Earlier this week, I wrote about Teachers Day, and the qualities which an ideal teacher must have. A friend of mine, however, was not pleased with the piece. On the condition of anonymity, he narrated his experience of schooling, which still haunts him.


Corporal punishment.

Let me be honest that each one of us has experienced classroom beating in one way or another, no matter if we are a slow learner or genius.

Successive governments have tried to end corporal punishment, which is defined as physical punishment and other cruel or degrading forms of punishment.
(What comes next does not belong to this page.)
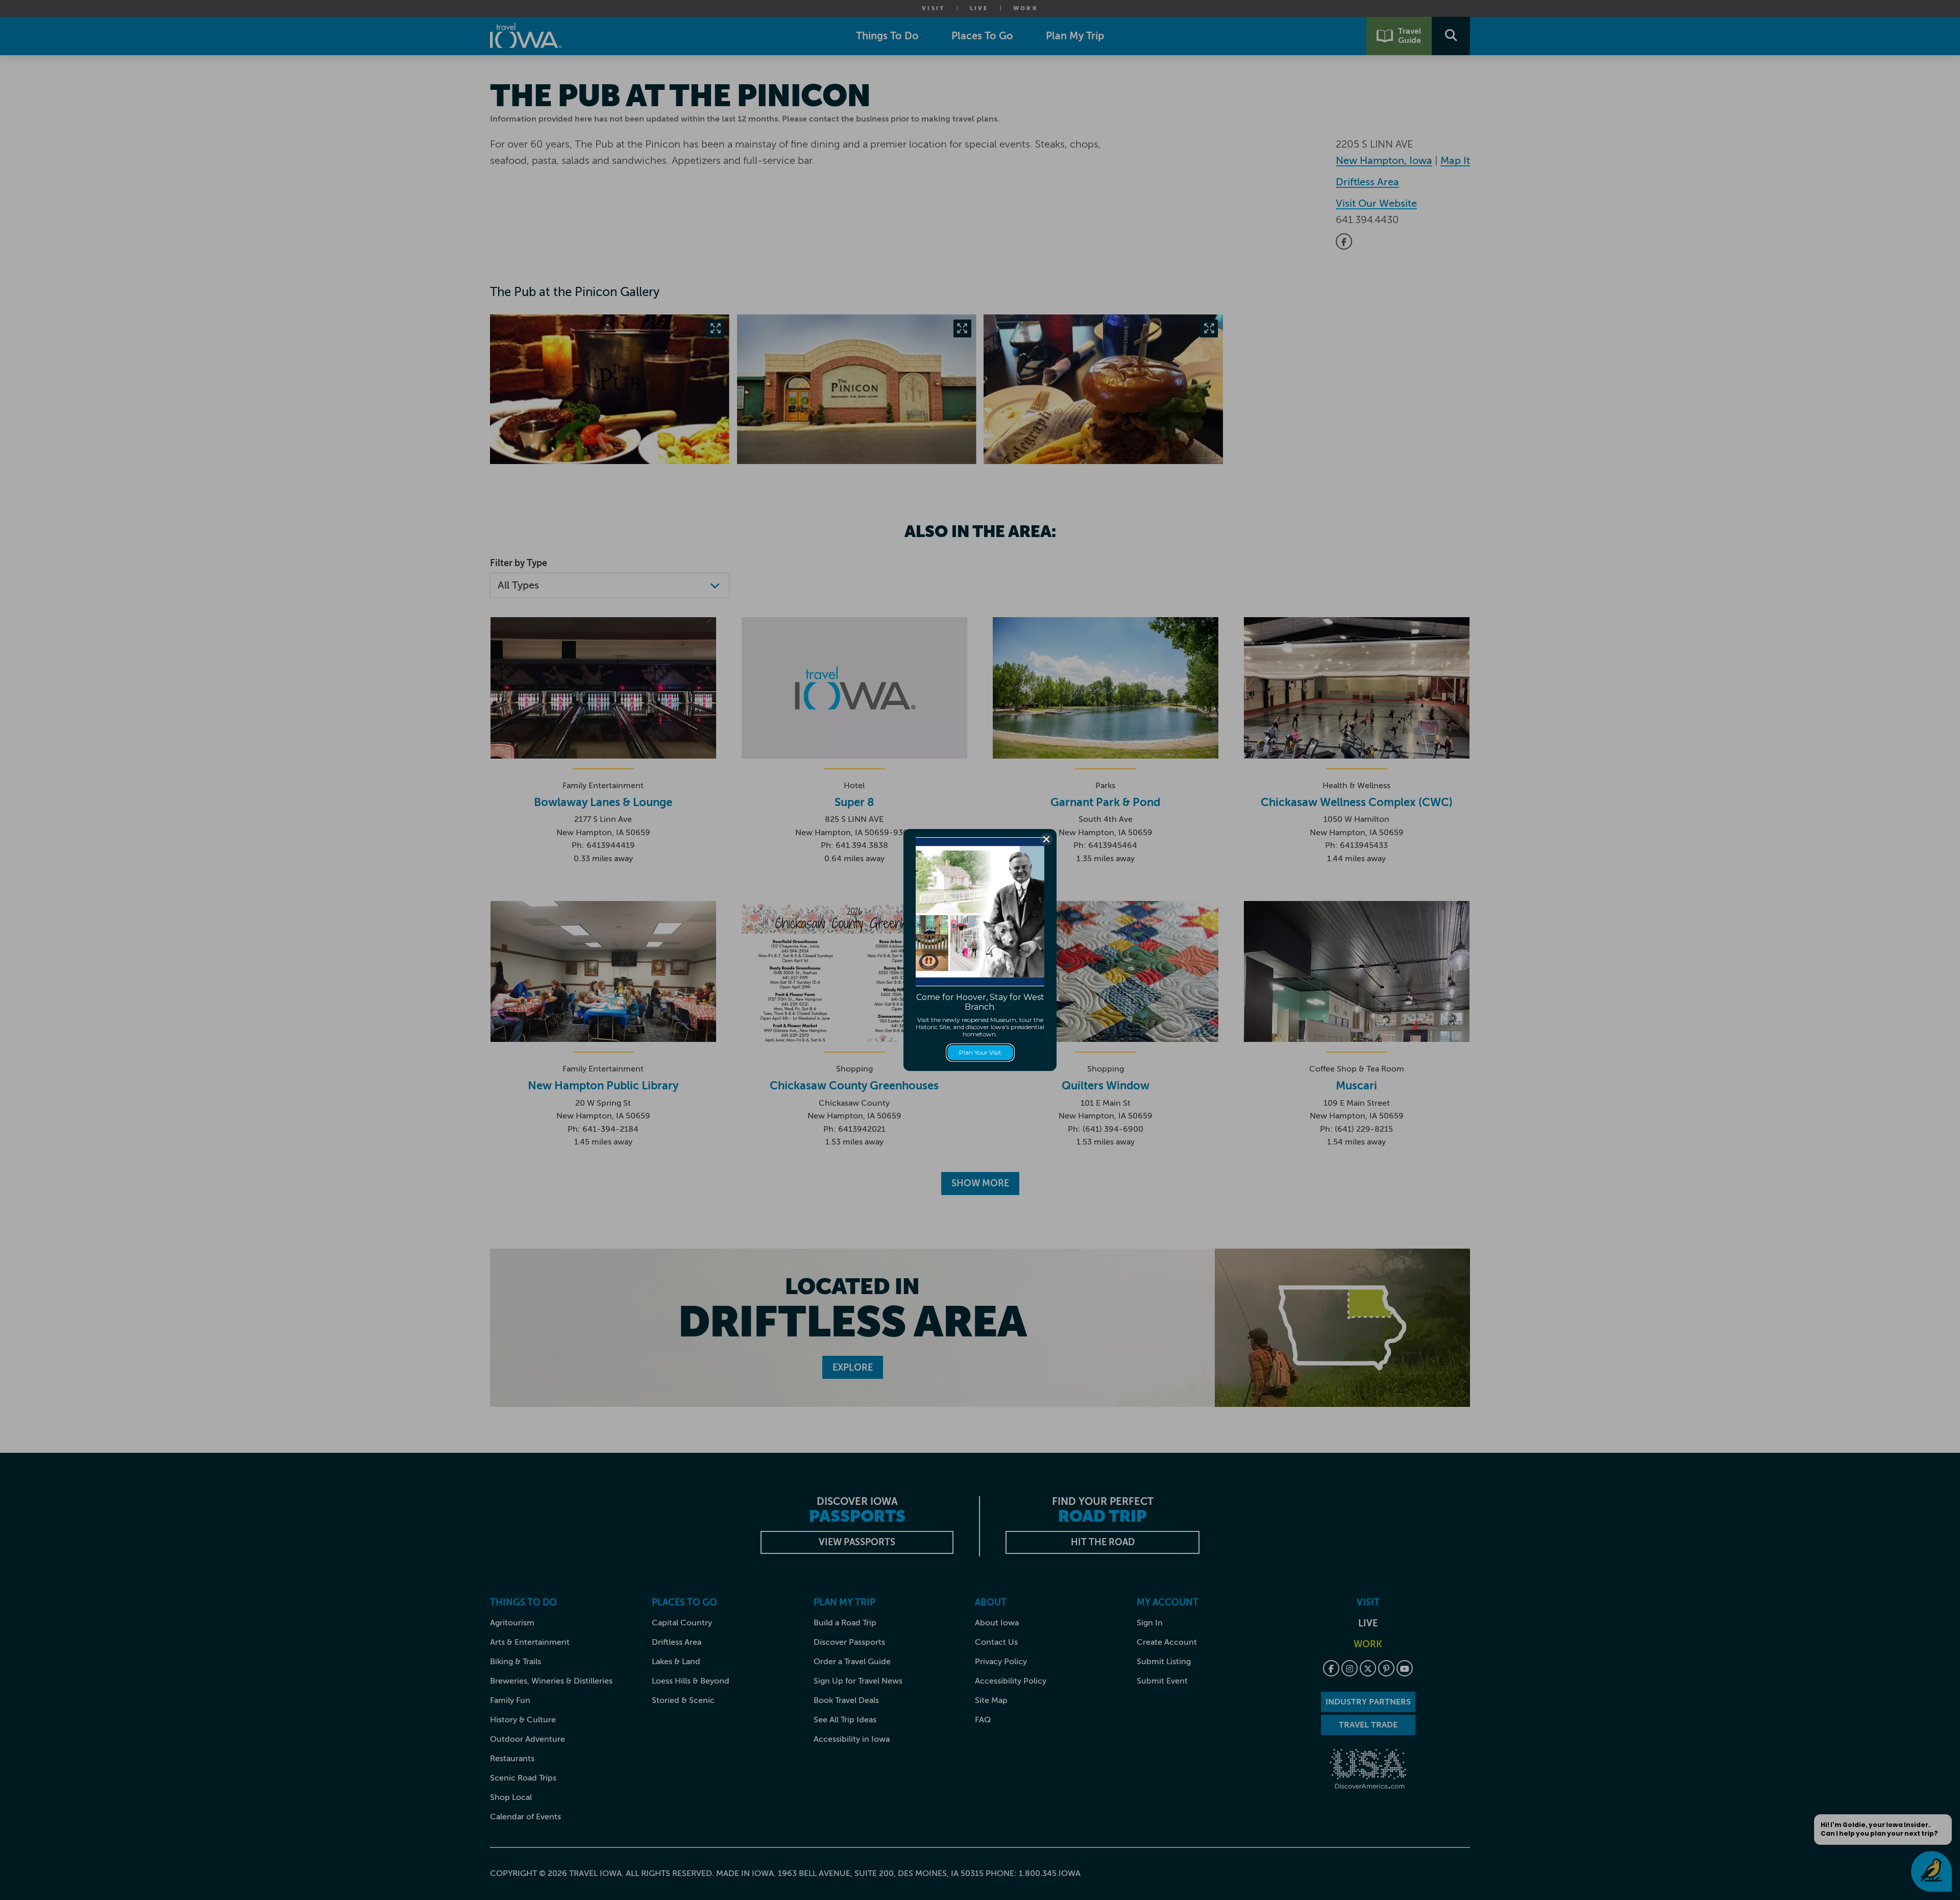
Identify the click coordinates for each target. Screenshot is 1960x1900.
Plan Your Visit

The United Nations Committee on the Rights of the Child defines corporal or physical punishment as any form of discipline that involves the use of physical force and is meant to inflict some level of pain or discomfort, no matter how minor. Following the tireless efforts of lawmakers, the judiciary, government and human rights advocates, corporal punishment was outlawed in Pakistan in 2021. It was a historic move because it gave the voiceless a voice. Children are one of the most vulnerable parts of Pakistani society as the culture has left them with little to no rights. Moreover, poor law enforcement has time and again resulted in unimaginable horrors against them.

The ban on corporal punishment was first established only in Islamabad, in formal and informal educational institutions, seminaries, childcare institutions, and juvenile rehabilitation centres. A previous provision of the penal code that permitted teachers and guardians to administer such punishment “in good faith” or “for the benefit” of the child has been repealed by the bill, which imposes penalties on educators, caregivers, or other offenders who use any form of physical punishment. This is a significant development in the effort to safeguard children’s rights and dignity, change attitudes toward corporal punishment, and protect them from violence. In the National Assembly, the bill was passed with a cross-party majority, and when sent to the Senate, there were reservations from the religious parties.
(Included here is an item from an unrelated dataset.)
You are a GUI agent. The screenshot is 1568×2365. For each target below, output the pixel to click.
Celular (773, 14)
The law has been passed, but there are still many instances of severe punishments resulting in serious injuries all over the country. Quite recently, a school teacher in Chiniot tortured a girl with an iron rod and later broke her arm when she was unable to memorize a lesson at the Girls’ Elementary School. In religious seminaries, punishments such as pinching, spanking, and hitting with various items are also used to discipline children. Such methods are counterintuitive, as various psychological studies suggest that using force to discipline a child actually makes their behavior worse over time. Children do not understand why they are being punished in such harsh ways, and they become reactive instead of understanding. Their dignity and self-respect are hurt, which makes them even more prone to bad behavior. Teachers, parents, and others in power who deal with children do not understand this at all due to the lack of awareness and the go-ahead from religious leaders.

In Pakistan, it is of utmost importance for people to understand how fragile children are and how impressionable their minds are. When treated in such harsh ways, children lose their self-esteem and also result in them becoming violent to those over whom they have power. This affects their relationships and work and does not allow them to become a well-rounded person. The idea of disciplining a child by physically hurting them must be let go of. Nobody who has been given power over the young ones should abuse it. Not only does this apply to schools and religious seminaries, but also to juvenile prisons. Children who are involved in crimes must be protected at all costs and rehabilitated through counseling so that they become better citizens.

Proper enforcement of the bill is of utmost importance as, currently, corporal punishment is being used all over the country. All those who resort to using it as a method of discipline must be punished and there should be proper checks and balances. Children are nature’s gift and they must be treated with nothing but kindness and love so that they become well-rounded individuals.